- What you should do: Your output should be exactly the lines from the one containing "Open the 表示件数 25 rows dropdown" through the final line of the following data, please, with no pictures.

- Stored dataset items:
* * * * * * *
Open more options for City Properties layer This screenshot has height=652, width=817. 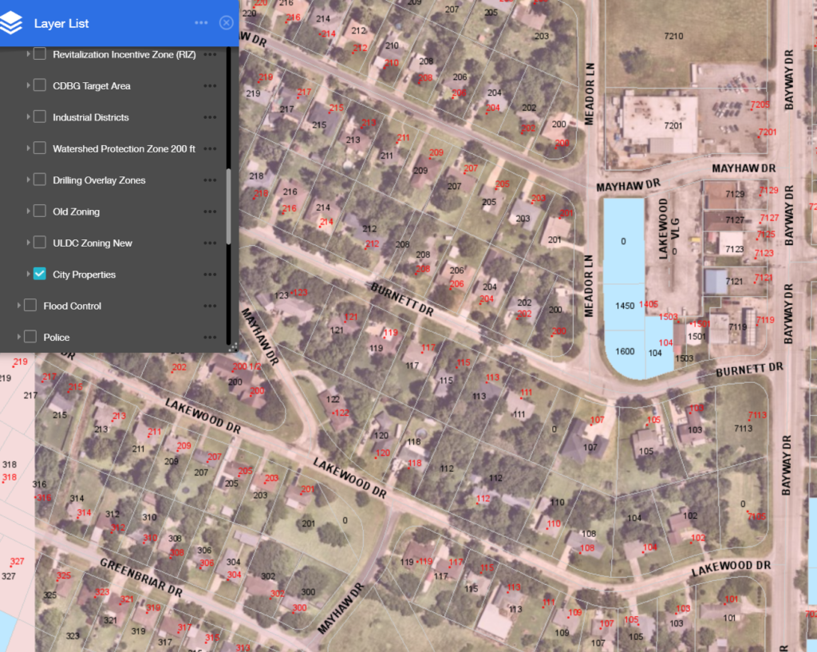(x=210, y=275)
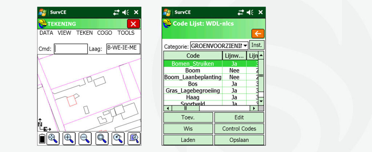This screenshot has width=372, height=152.
Task: Click the zoom in magnifier icon
Action: click(69, 138)
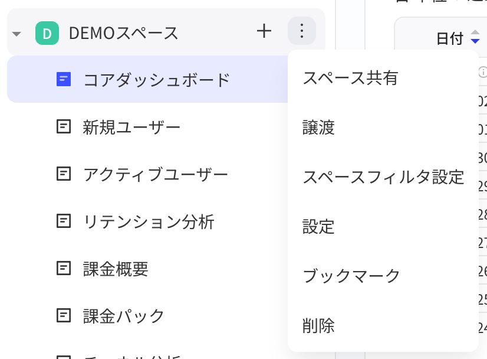This screenshot has height=359, width=487.
Task: Click コアダッシュボード blue dashboard icon
Action: [x=64, y=79]
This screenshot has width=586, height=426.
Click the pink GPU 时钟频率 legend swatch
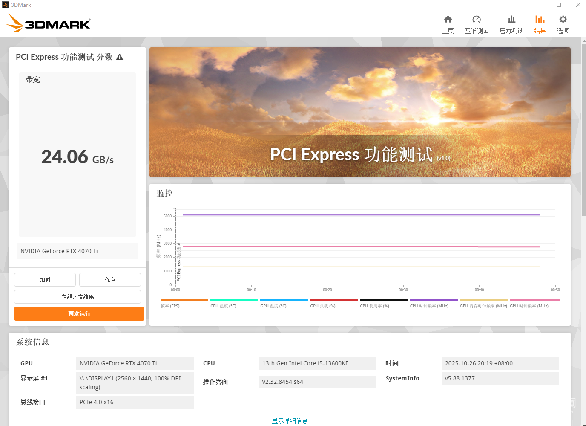534,301
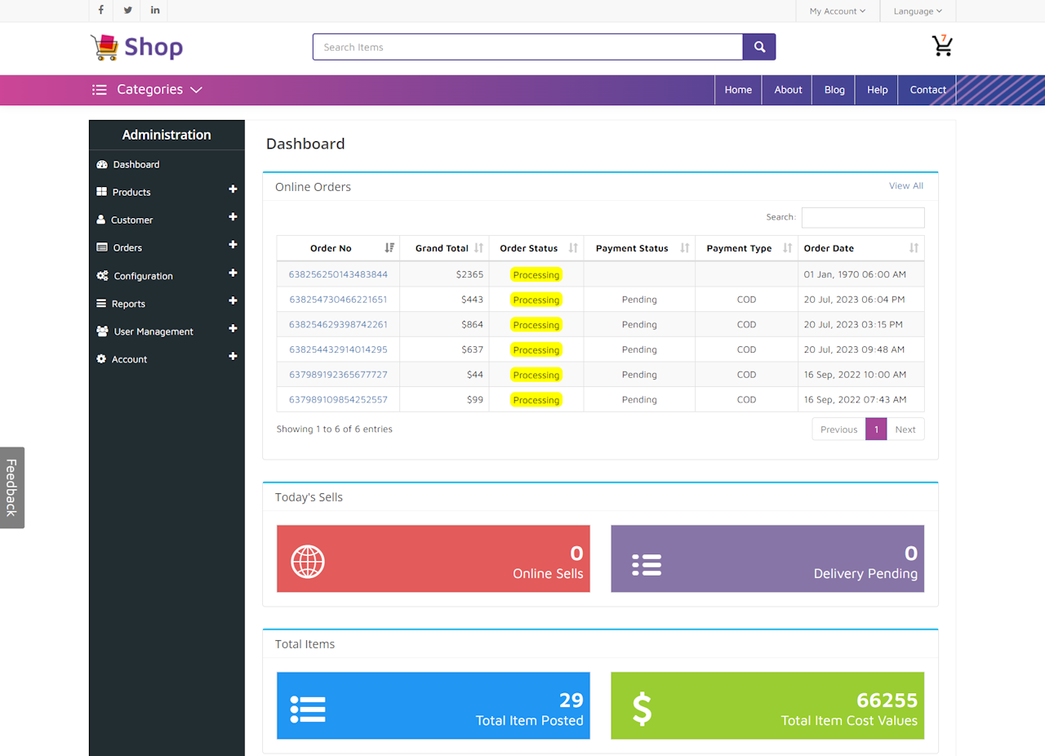Expand the My Account menu

[838, 11]
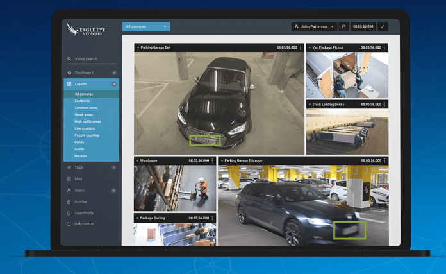Choose the People counting layout
The image size is (446, 274).
[87, 135]
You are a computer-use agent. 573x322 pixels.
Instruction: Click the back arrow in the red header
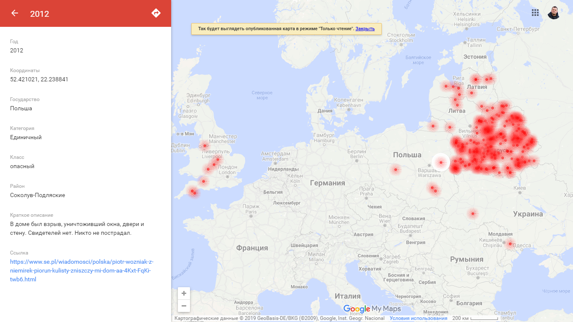(15, 13)
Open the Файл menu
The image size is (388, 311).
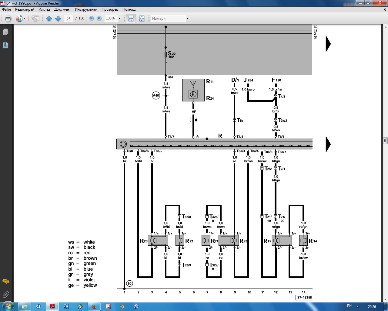point(6,9)
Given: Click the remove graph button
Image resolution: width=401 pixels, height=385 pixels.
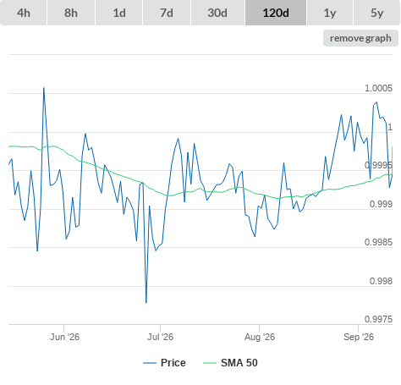Looking at the screenshot, I should pyautogui.click(x=360, y=38).
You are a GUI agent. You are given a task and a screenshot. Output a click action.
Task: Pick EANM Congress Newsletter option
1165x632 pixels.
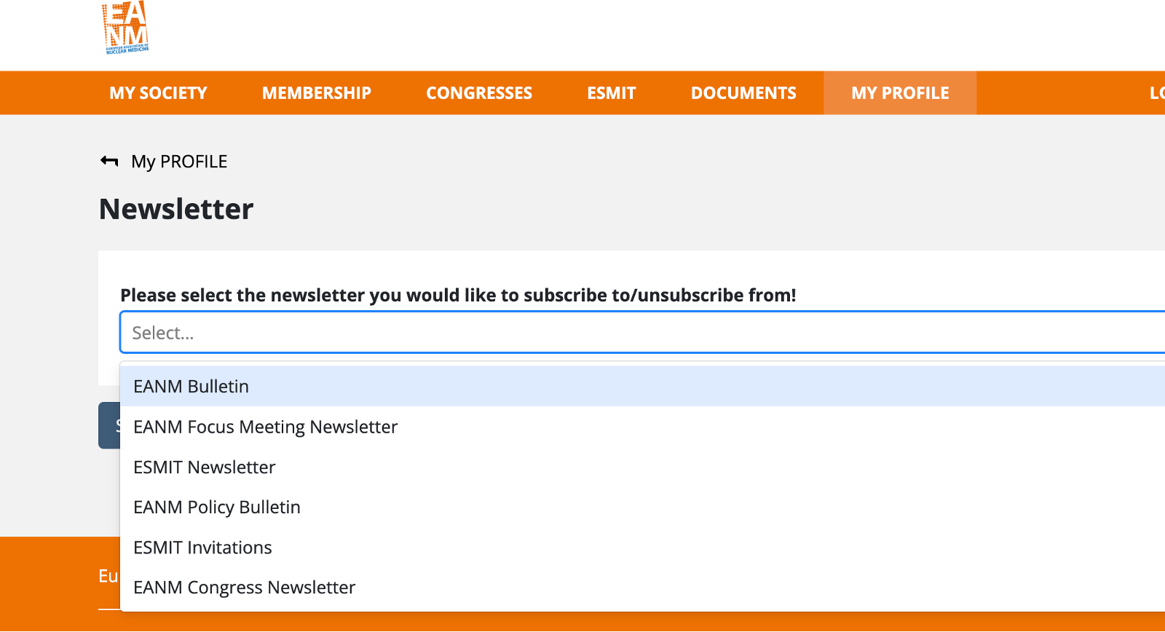245,588
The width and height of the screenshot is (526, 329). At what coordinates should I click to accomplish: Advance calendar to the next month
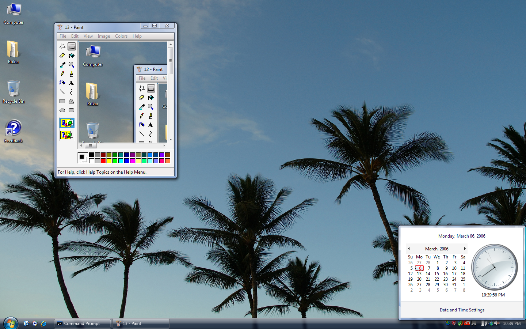(x=465, y=249)
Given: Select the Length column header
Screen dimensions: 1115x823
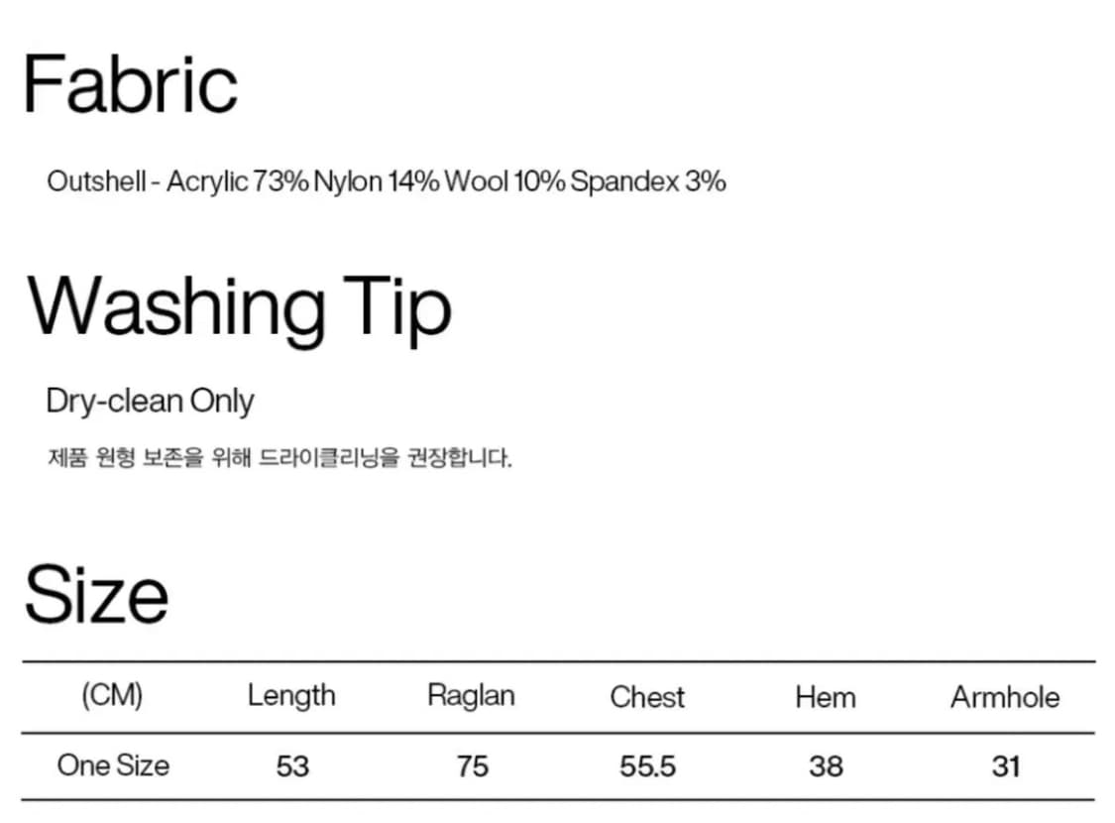Looking at the screenshot, I should click(291, 696).
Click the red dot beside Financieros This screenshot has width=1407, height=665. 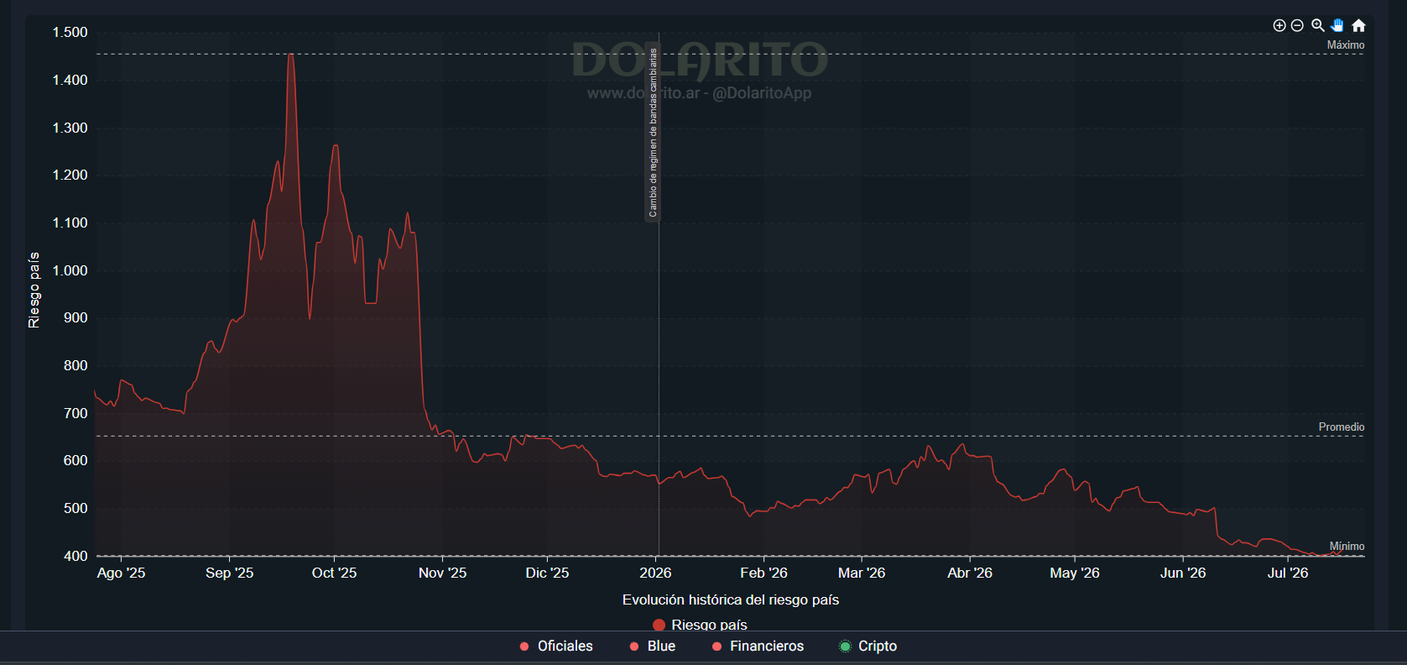pyautogui.click(x=717, y=647)
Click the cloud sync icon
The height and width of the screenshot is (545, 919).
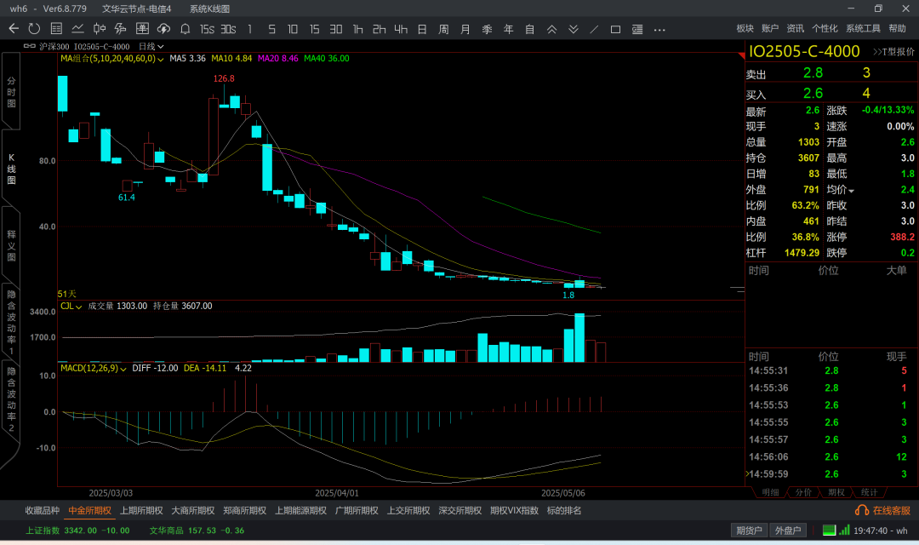coord(163,29)
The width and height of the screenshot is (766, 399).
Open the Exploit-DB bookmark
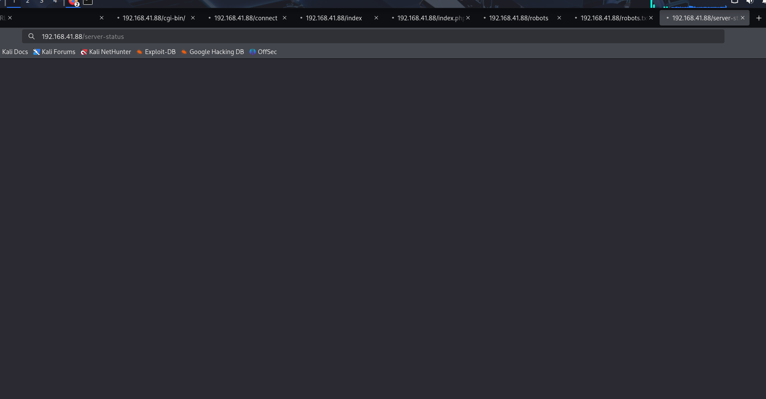[x=156, y=52]
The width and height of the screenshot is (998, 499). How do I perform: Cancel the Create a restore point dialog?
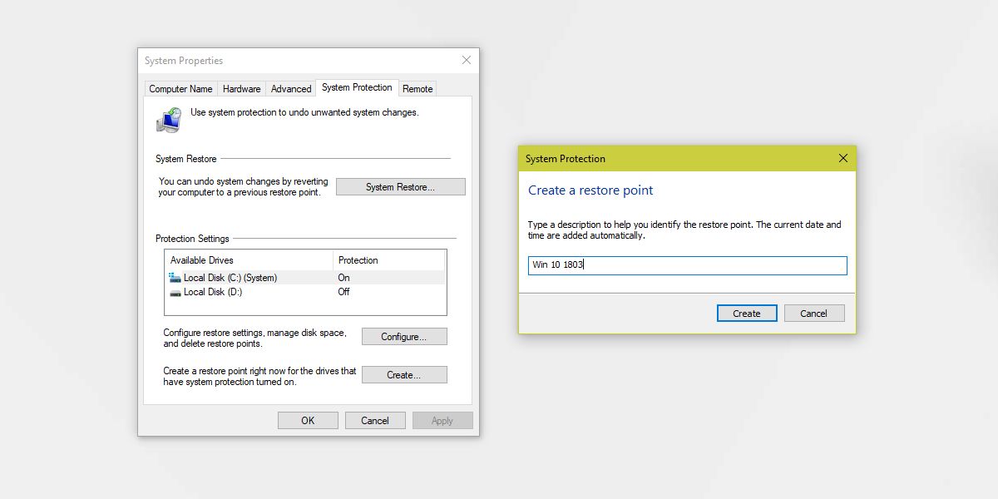[x=814, y=313]
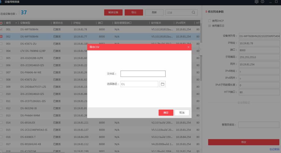Tick the 使用萤石云 checkbox
Viewport: 281px width, 153px height.
pyautogui.click(x=209, y=26)
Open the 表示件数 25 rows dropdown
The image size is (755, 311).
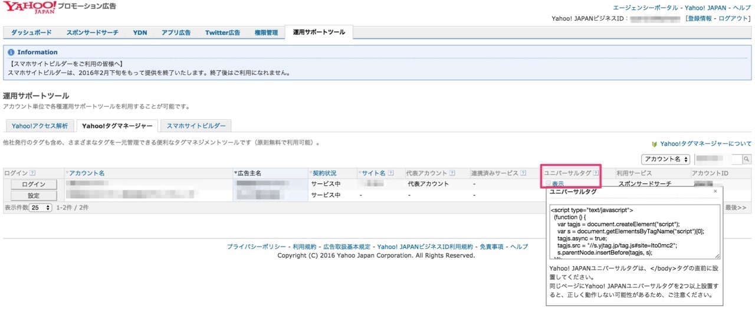click(41, 208)
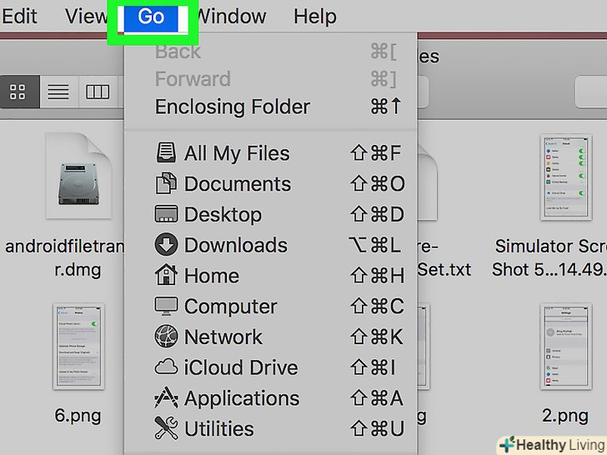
* * * * * * *
- Written answer:
Open the 表示件数 25 rows dropdown
The image size is (755, 311).
click(41, 208)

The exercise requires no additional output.